The High Court asked to wind up Treasury Holdings
KBC Bank has made the application, which is currently owed around €75m by Treasury in loans and guarantees given to Treasury companies.
Treasury went on record saying that 300 jobs are at risk and the companies should be given more time to negotiate with potential investors.
The Convention Centre Dublin is one of the developments affected by the case.
KBC Bank was part of a syndicate which lent around €300m to Treasury companies for developing Spencer Dock.
KBC insists that Treasury and related companies is wound up and a liquidator to be appointed.
Treasury says KBC cannot act without the other member of the syndicate, which is now NAMA, and asked the court to use its discretion to adjourn the winding up petition for a number of weeks to allow further discussions with potential investors to take place.
Treasury suggested KBC would not be prejudiced by an adjournment and had an ulterior motive for seeking to have the companies wound up.
Treasury said if the companies were liquidated, a decision about appealing a High Court decision rejecting its challenge to NAMA’s decision to call in its loans would be taken out of the hands of the Treasury directors.

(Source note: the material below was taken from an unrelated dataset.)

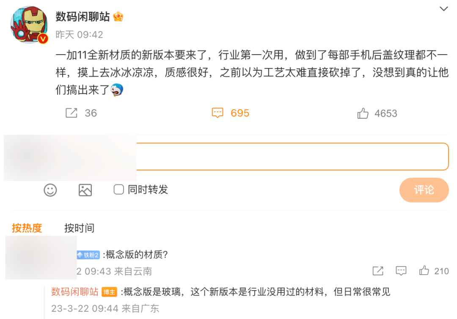Open 数码闲聊站 link in the reply
Viewport: 457px width, 319px height.
point(75,292)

Lawyers for KBC Bank said the companies were wholly insolvent and were looking for some kind of quasi court protection.
Senior Counsel Lindon McCann said Treasury had made continued and protracted efforts to do anything but repay the loans.

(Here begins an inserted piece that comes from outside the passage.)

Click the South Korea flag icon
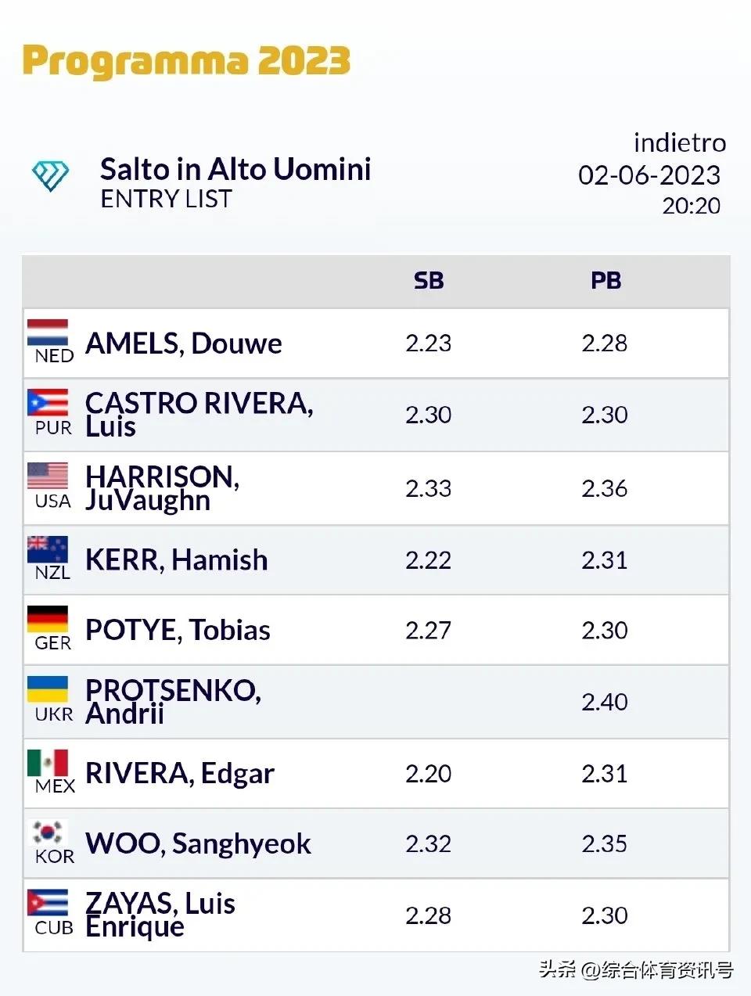This screenshot has width=751, height=996. [48, 832]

He said Treasury was hoping a white knight would come along to take over the loans but they had been looking for this white knight for months and months.
He said all KBC Bank wanted was to be paid.
He said a new offer to take over the loans from Morgan Stanley involved KBC and NAMA providing finance to Morgan Stanley to buy the loans and was commercially unattractive.
The case will continue tomorrow.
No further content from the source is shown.